Israel, que controla rigorosamente o acesso à Faixa de Gaza, contestou as alegações do IPC, afirmando que entre 600 e 800 caminhões de suprimentos, incluindo alimentos, têm entrado diariamente no território desde o cessar-fogo. O Cogat, órgão responsável por coordenar a ajuda humanitária, denunciou as conclusões do IPC como baseadas em dados incompletos e que distorcem a realidade.

A controvérsia sobre a ajuda humanitária

Enquanto Israel defende que a ajuda humanitária enviada é superior ao que foi reportado pelo IPC, o Hamas e diversas agências de ajuda contestam esses números, afirmando que a quantidade real de assistência é muito menor e que há uma necessidade urgente de um aumento na entrada de itens essenciais. O IPC, por sua vez, enfatiza que, apesar de não haver uma classificação formal de fome, mais de 100 mil pessoas ainda enfrentam condições catastróficas.

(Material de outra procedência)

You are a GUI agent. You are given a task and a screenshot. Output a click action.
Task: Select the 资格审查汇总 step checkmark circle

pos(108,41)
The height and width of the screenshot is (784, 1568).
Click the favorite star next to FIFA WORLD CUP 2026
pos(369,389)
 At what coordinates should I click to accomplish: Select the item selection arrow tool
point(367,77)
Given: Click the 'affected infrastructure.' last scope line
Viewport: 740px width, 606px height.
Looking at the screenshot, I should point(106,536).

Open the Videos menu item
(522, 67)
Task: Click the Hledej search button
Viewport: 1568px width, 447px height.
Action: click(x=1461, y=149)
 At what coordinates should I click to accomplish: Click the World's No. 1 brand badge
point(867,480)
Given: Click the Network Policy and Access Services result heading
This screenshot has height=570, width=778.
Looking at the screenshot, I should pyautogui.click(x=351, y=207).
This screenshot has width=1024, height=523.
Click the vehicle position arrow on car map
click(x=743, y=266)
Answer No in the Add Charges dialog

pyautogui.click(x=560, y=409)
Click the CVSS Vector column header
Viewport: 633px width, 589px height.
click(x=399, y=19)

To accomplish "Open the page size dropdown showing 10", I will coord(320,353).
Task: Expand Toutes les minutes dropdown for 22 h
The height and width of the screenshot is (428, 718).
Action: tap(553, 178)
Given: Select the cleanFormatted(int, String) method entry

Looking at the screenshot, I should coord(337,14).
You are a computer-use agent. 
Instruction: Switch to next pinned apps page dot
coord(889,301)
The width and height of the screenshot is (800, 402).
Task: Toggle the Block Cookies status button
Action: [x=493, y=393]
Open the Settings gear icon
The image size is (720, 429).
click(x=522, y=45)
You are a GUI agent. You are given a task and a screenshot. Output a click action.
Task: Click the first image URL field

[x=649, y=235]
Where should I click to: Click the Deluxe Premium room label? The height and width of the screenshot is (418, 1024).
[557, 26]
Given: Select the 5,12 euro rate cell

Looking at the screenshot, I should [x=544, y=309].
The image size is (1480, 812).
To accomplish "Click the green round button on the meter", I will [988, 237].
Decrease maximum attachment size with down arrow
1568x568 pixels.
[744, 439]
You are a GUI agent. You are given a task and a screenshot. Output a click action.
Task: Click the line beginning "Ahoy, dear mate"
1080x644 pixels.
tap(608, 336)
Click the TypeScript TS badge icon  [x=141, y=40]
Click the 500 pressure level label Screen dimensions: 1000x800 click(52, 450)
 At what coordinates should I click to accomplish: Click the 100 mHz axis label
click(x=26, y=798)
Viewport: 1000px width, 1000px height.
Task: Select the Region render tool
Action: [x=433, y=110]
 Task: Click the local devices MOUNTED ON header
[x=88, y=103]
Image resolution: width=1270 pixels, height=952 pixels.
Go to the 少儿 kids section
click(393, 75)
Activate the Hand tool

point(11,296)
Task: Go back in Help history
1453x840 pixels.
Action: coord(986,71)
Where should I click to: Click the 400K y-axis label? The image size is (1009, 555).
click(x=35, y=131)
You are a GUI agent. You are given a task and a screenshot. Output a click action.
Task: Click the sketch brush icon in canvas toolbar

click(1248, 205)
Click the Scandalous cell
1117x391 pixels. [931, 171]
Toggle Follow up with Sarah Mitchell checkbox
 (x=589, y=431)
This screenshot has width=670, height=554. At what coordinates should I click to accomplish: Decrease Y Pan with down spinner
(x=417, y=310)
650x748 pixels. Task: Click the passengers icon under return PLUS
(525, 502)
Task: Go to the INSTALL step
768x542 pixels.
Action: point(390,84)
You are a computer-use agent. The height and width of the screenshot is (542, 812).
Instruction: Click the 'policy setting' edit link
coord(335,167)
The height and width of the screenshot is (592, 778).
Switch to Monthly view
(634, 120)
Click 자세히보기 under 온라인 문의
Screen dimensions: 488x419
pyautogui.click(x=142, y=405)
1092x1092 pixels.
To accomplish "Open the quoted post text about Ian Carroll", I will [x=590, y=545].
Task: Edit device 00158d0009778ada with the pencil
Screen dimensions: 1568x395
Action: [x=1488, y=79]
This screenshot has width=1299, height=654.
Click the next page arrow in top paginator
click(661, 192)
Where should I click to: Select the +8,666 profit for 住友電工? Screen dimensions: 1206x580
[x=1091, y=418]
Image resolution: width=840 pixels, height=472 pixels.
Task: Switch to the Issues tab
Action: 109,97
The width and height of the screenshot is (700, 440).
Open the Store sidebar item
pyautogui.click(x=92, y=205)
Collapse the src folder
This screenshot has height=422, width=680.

Desafios persistentes e necessidades futuras

O relatório do IPC indica que mesmo com a melhora, a situação alimentar na Faixa de Gaza continua a exigir atenção. Cerca de 101 mil crianças e 37 mil grávidas e lactantes estão enfrentando desnutrição aguda e necessitarão de tratamento. Antoine Renard, representante do Programa Mundial de Alimentos da ONU, reconheceu que, embora haja sinais de melhora, o acesso à ajuda humanitária ainda é um desafio constante, com longas filas e congestionamentos nas passagens de fronteira.

Desafios adicionais incluem os altos preços dos alimentos, que dificultam o acesso a uma dieta nutricional adequada. Zoe Daniels, do Comitê Internacional de Resgate, e Jolien Veldwijk, da CARE, alertam que muitas pessoas dependem de alimentos de baixo valor nutricional, o que não é suficiente para reverter a desnutrição.

Perspectivas para o futuro

Com o olhar voltado para os próximos meses, o IPC projeta uma possível diminuição dos casos de desnutrição aguda, mas a dependência contínua de assistência humanitária é uma realidade que não pode ser ignorada. As Nações Unidas e grupos humanitários reiteram que, sem a remoção de entraves e um aumento na ajuda, a situação em Gaza pode rapidamente se deteriorar novamente.

Em suma, embora a situação alimentar em Gaza tenha melhorado, os desafios permanecem. A necessidade de um acesso humanitário consistente e ampliado é crucial para sustentar os avanços feitos e evitar que a fome se torne novamente uma ameaça real para a população.